Pionnière de la haute couture au Liban et dans tout le monde arabe, Raïfa Radwan Salha, née à Aley en 1926, fait partie des personnages et talents qui ont accompagné la « période d’or » du Liban. Cette époque de prospérité et de génie artistique et mondain avait besoin de complices pour briller, et la couturière, mariée à 15 ans et promise à une vie d’obligations domestiques, sait qu’elle a ce qu’il faut pour satisfaire les exigences du moment. Elle, qui coud déjà avec talent et presque sans références autres que la broderie de vêtements liturgiques et quelques modèles vus dans des magazines étrangers, commence à se forger une réputation locale en créant des costumes pour les spectacles locaux du Festival de Baalbeck. Festival international qui, attirant des spectateurs du monde arabe et occidental, met en valeur les talents locaux. L’œuvre de celle qui deviendra « Madame Salha », comme on l’appelait « Madame Grès », éblouit au point de lui valoir de prestigieuses commandes, dont celle de la robe de mariée de Leila el-Solh, fille du Premier ministre Riad el-Solh. , avec Moulay Abdallah du Maroc, frère du roi Hassan II. Cette somptueuse robe avec sa traîne brodée de plumetis et ses grands motifs floraux est reconnue comme l’une des plus belles jamais réalisées. Madame Salha se fait une réputation avec des trains exceptionnels, longs de quelque 22 mètres, comme celui de la princesse Leia. Il créera également pour la princesse Soraya, à l’occasion de son mariage avec le Shah d’Iran, une robe de cérémonie brodée à l’or fin dont le poids exceptionnel, 20 kg, accentuera la figure hiératique du jeune shahbanou.

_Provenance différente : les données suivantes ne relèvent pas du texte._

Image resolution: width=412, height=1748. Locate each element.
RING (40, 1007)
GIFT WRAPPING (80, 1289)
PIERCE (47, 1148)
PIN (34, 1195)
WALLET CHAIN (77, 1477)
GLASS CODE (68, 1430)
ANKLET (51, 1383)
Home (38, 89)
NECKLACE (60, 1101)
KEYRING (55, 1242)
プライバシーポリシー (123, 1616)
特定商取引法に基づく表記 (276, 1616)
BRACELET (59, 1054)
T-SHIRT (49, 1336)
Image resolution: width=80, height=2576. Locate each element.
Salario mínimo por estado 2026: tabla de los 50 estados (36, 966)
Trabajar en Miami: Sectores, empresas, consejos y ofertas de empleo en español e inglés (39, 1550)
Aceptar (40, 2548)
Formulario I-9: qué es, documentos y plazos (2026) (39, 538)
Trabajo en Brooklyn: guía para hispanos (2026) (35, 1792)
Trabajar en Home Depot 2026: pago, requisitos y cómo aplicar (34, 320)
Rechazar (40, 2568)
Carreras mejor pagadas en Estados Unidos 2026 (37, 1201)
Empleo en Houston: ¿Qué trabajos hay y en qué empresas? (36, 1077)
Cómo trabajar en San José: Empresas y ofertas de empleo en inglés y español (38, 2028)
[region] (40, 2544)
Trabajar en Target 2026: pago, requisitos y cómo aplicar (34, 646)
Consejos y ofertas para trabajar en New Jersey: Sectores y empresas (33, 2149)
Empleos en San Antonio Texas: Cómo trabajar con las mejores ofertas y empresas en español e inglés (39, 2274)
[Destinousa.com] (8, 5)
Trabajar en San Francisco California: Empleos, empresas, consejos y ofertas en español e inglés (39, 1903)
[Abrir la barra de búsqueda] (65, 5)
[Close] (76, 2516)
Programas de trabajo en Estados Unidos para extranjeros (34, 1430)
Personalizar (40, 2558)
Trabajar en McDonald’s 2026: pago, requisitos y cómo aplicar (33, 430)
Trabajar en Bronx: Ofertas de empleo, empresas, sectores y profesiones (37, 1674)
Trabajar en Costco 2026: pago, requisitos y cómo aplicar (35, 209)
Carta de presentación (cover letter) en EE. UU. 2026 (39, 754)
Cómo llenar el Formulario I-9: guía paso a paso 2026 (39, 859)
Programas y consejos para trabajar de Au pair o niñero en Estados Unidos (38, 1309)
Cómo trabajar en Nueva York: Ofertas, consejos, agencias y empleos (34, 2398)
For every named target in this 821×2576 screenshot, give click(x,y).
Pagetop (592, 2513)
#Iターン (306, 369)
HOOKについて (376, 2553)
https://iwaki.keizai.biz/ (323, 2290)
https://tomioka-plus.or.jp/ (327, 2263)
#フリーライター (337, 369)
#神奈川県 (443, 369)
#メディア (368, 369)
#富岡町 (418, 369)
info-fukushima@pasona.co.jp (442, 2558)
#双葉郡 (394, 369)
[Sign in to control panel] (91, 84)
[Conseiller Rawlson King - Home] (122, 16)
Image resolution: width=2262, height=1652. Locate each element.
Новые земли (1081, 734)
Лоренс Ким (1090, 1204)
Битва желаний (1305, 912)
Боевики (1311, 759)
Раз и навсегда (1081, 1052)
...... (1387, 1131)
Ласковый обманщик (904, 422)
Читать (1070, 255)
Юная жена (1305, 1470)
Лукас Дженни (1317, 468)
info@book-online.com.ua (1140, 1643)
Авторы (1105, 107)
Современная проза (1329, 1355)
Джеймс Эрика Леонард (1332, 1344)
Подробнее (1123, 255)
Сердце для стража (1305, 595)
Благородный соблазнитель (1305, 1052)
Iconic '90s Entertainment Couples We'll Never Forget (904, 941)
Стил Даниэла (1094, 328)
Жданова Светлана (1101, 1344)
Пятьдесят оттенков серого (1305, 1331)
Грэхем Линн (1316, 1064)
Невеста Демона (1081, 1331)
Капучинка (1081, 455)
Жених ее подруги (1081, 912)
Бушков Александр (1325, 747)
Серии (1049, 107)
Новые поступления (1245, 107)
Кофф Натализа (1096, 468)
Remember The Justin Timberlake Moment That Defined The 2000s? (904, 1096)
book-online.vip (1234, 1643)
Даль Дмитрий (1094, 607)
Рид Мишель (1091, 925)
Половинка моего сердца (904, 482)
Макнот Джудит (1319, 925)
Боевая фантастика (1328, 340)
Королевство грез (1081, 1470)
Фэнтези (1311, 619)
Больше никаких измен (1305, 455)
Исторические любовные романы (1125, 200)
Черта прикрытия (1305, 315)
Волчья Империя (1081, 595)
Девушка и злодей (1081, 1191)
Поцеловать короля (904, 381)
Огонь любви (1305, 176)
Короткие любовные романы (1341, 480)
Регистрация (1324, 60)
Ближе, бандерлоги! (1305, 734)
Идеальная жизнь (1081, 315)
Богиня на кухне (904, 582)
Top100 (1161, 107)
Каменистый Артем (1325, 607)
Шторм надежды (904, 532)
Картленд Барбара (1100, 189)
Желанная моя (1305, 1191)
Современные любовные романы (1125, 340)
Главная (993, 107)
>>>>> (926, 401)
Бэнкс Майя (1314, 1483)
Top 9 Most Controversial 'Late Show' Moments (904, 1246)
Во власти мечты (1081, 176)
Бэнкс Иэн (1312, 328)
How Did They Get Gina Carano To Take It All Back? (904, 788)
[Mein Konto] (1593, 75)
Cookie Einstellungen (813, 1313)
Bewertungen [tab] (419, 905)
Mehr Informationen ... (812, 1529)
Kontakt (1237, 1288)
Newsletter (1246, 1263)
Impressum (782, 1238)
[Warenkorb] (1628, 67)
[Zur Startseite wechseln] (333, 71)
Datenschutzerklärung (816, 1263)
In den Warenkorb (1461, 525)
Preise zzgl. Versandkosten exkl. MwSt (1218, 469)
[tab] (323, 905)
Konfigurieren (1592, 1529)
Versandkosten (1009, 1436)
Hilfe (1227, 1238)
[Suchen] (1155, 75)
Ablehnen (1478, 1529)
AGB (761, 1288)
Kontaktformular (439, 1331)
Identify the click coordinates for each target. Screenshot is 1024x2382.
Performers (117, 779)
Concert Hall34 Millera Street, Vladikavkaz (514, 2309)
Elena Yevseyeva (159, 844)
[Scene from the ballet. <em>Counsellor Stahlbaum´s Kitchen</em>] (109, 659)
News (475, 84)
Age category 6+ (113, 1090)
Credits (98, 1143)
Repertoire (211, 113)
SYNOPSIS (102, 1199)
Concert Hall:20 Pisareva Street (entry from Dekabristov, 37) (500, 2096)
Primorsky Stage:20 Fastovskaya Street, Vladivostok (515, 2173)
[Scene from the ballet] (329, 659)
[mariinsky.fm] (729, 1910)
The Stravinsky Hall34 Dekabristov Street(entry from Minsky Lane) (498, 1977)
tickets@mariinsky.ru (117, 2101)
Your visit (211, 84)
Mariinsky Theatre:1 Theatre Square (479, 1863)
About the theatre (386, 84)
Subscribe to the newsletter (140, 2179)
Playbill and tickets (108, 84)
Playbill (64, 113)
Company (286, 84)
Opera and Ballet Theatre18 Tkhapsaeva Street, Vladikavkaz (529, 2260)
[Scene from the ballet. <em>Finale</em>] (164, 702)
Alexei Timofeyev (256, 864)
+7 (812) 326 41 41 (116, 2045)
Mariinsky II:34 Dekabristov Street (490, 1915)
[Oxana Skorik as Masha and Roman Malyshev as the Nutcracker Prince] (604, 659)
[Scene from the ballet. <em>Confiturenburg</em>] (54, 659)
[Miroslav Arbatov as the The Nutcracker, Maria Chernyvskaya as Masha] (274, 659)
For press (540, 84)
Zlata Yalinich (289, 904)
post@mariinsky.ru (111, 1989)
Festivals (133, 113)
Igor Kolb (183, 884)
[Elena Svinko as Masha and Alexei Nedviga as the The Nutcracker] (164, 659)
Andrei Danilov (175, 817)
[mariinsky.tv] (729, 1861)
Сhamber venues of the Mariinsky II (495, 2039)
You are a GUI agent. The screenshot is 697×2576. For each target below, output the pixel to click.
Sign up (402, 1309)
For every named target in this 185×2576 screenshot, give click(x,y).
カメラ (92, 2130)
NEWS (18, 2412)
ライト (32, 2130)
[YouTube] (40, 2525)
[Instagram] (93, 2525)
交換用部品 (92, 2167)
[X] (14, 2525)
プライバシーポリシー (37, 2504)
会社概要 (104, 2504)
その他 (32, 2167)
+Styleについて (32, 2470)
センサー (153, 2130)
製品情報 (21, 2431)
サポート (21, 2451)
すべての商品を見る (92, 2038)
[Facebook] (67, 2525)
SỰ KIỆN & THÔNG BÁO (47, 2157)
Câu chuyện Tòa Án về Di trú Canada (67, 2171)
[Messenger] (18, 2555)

Robe de mariée Feyrouz par Madame Salha. PhotoDR.
A 21 ans, se révoltant contre les tabous de la communauté druze à laquelle elle appartenait et qui méprisait à l’époque l’émancipation des femmes, Madame Salha part à Paris où elle se lie d’amitié avec le brodeur. Plus tard, elle se lie également d’amitié avec Madame Grès et les époux Balmain. Il se démarquera avant tout par l’art de son drapé et l’opulence de sa broderie. Indéniablement, elle est la fondatrice de la prestigieuse lignée des créateurs de haute couture libanais dont la domination dans ce secteur est désormais établie.
Mais la relation du créateur avec Feyrouz est bien plus profonde. Dans un documentaire diffusé sur MBC, un témoin rappelle que lorsqu’elle confectionnait des costumes pour le Festival de Baalbeck, Raïfa Salha ne se contentait pas de confectionner des vêtements de scène pour la future diva. Pendant qu’il effectuait ses modifications, il l’écoutait répéter ses couplets et ses chansons, il lui donnait même la réponse, et une relation de confiance se nouait entre eux qui imprégnait la robe de quelque chose de protecteur. Une armure dont Feyrouz s’équipera également lors de son mariage avec Assi Rahbani, confiant la création de sa robe à son amie Raïfa, qui habillera bientôt toute la haute société de la région ainsi que ses têtes couronnées et ses grands artistes, de Oum Koulthoum à Sabah.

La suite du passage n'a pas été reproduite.